It’s an indefensible decision, a deal hashed out in secret, with — this is outrageous — Smollett not even required to take ownership of his apparent hoax. Not even required to apologize for allegedly exploiting hate crime laws. And not even required to reimburse Chicago taxpayers for the enormous cost of this investigation.
Chicagoans, Americans for that matter, will doubtless feel bamboozled by Foxx’s office, and used by Smollett.
“This is a whitewash of justice,” Mayor Rahm Emanuel told reporters, with Johnson at his side. “Where is the accountability in the system? You cannot have, because of a person’s position, one set of rules apply to them and another set of rules apply to everybody else.”
Emanuel spoke for Chicago: Accountability, or lack of it, is at the heart of Tuesday’s stunner. Smollett walks, merely forfeiting the $10,000 cash bond he had posted. Emanuel says that essentially means the forfeiture was a fine — $10,000 in exchange for an expungement. And to make matters even more opaque, Cook County Judge Steven Watkins orders the public court file sealed.
The events are familiar, starting with the January morning at the center of the case. Smollett claimed he was attacked by two men who struck him, hurled slurs at him and, in a nod to President Donald Trump, shouted, “This is MAGA country!” Later, Chicago police and prosecutors detailed plentiful evidence and told America it was all a hoax perpetrated by Smollett, an actor on the show “Empire,” to further his career.
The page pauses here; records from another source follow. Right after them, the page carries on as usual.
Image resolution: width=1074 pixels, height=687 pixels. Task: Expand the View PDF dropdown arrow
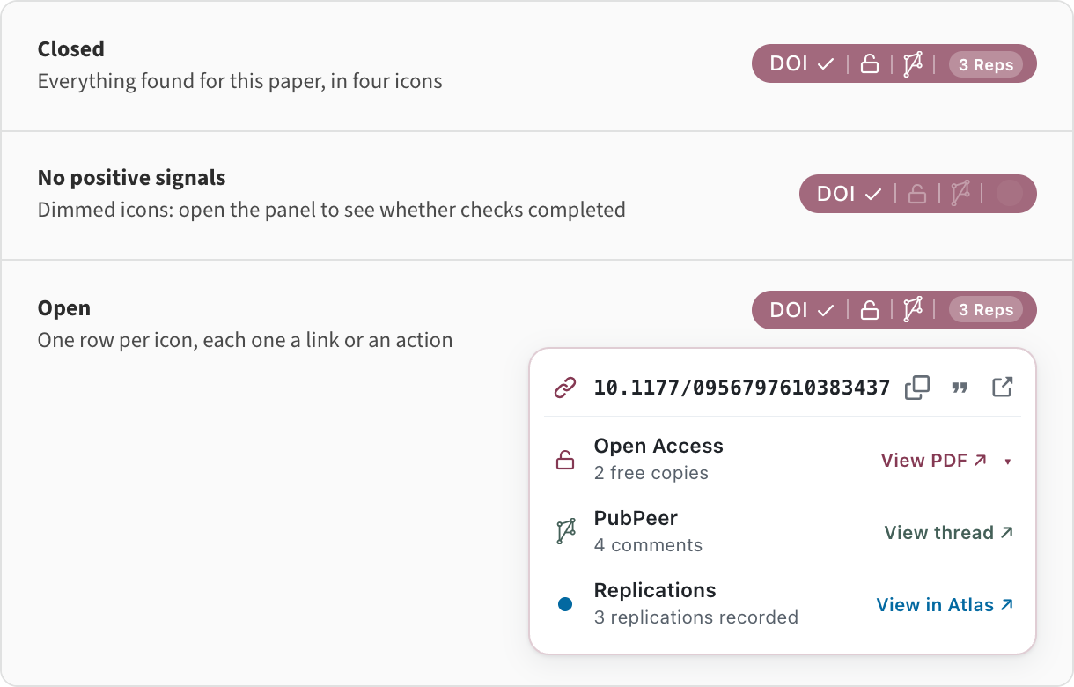click(x=1007, y=461)
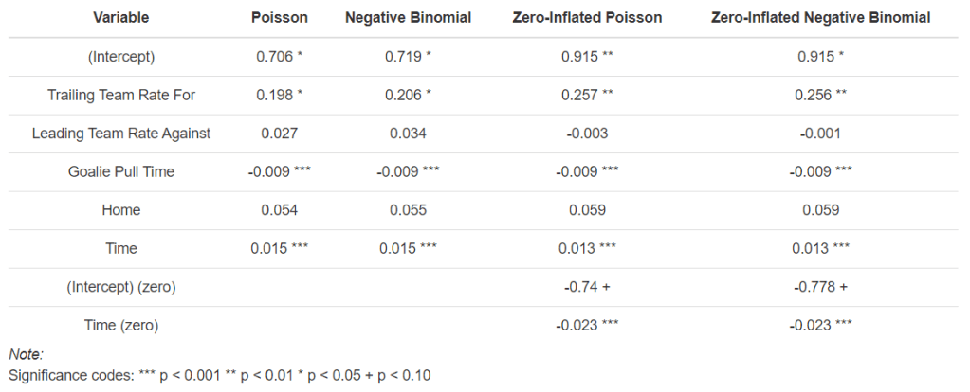Select the "Time (zero)" row label
The image size is (970, 392).
tap(121, 326)
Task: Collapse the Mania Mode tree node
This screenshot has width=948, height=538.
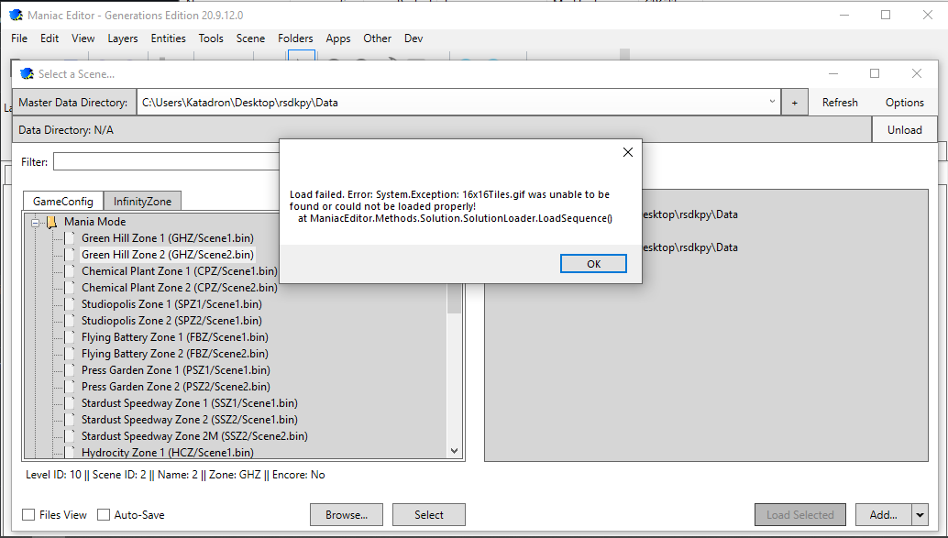Action: click(34, 221)
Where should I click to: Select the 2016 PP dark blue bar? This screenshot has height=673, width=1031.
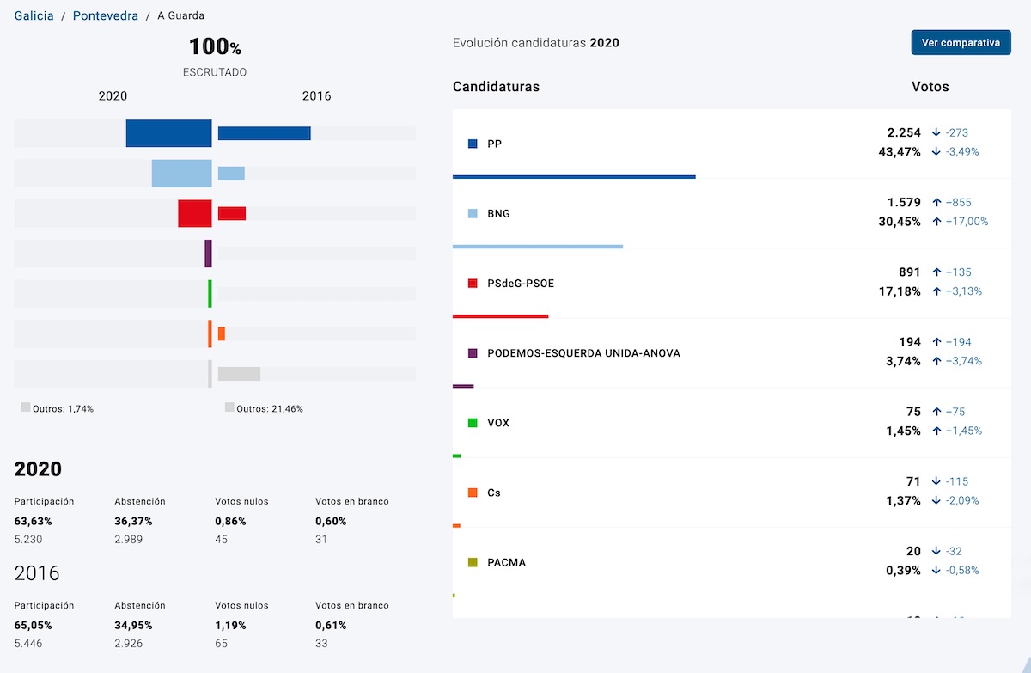(264, 133)
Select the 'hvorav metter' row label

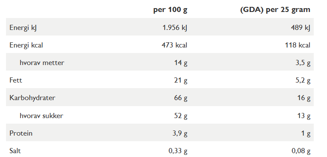tap(42, 63)
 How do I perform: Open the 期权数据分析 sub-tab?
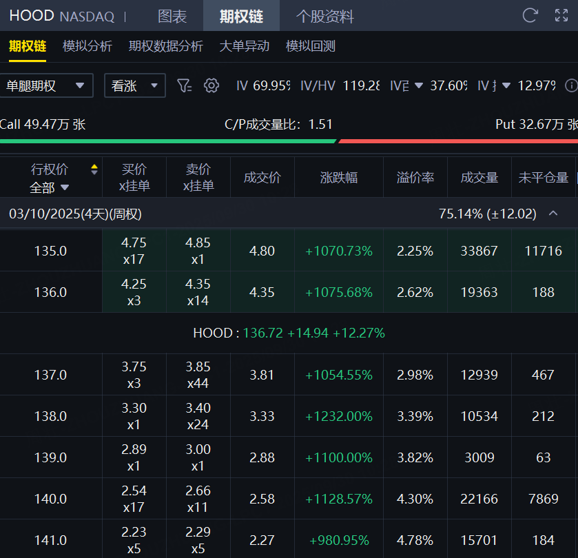point(165,46)
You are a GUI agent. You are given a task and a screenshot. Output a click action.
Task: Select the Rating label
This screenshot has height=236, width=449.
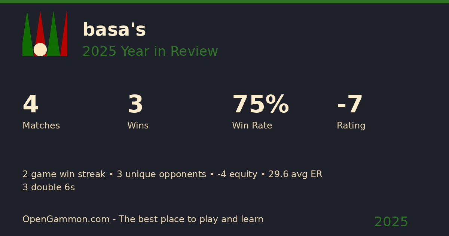[351, 126]
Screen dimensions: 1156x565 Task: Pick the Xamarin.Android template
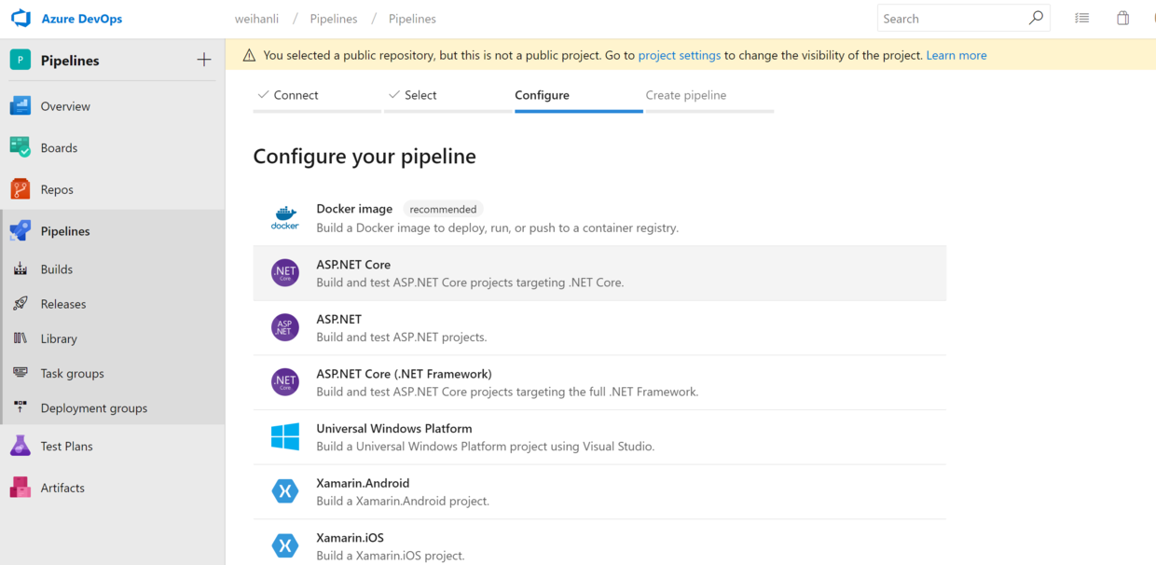363,483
But don’t forget what happened between Smollett’s report and his indictment: The Police Department of a violent city with a low homicide clearance rate devoted tremendous resources to unraveling a hate crime that never occurred.
Instead, prosecutors Tuesday issued this statement: “After reviewing all of the facts and circumstances of the case, including Mr. Smollett’s volunteer service in the community and agreement to forfeit his bond to the City of Chicago, we believe this outcome is a just disposition and appropriate resolution to this case.”
First Assistant State’s Attorney Joseph Magats, who took charge of the case after Foxx’s recusal, denied that dropping the charges signaled weak evidence or a desire for secrecy. “It’s a mistake and it’s wrong to read into the decision that there was something wrong or that we learned something about the case that we didn’t already know,” Magats told the Tribune.
So what’s the real story here? If prosecutors advanced a solid case this far, why not forge ahead and declare that there’s a price to pay for wasting police resources in a city with so much gun violence? From Tuesday’s Tribune: “A young mother was shot and killed, her husband was critically wounded and their 1-year-old baby took a bullet to the knee in the West Pullman neighborhood on the Far South Side.” How did Jussie Smollett’s partial redeployment of Chicago’s detective force contribute to solving the host of such crimes that occur here relentlessly?
Unless there’s yet one more big revelation in this case that makes the prosecutors’ decision sensible, it will further erode citizens’ trust in law enforcement.
State’s Attorney Foxx, you recused yourself, but your office dropped the case. You owe Chicagoans answers. Starting with: When did you first learn of this indefensible deal? Why was it cut in secret? Why doesn’t Jussie Smollett have to own what he was accused of doing? Because like it or not, Ms. Foxx, you own this.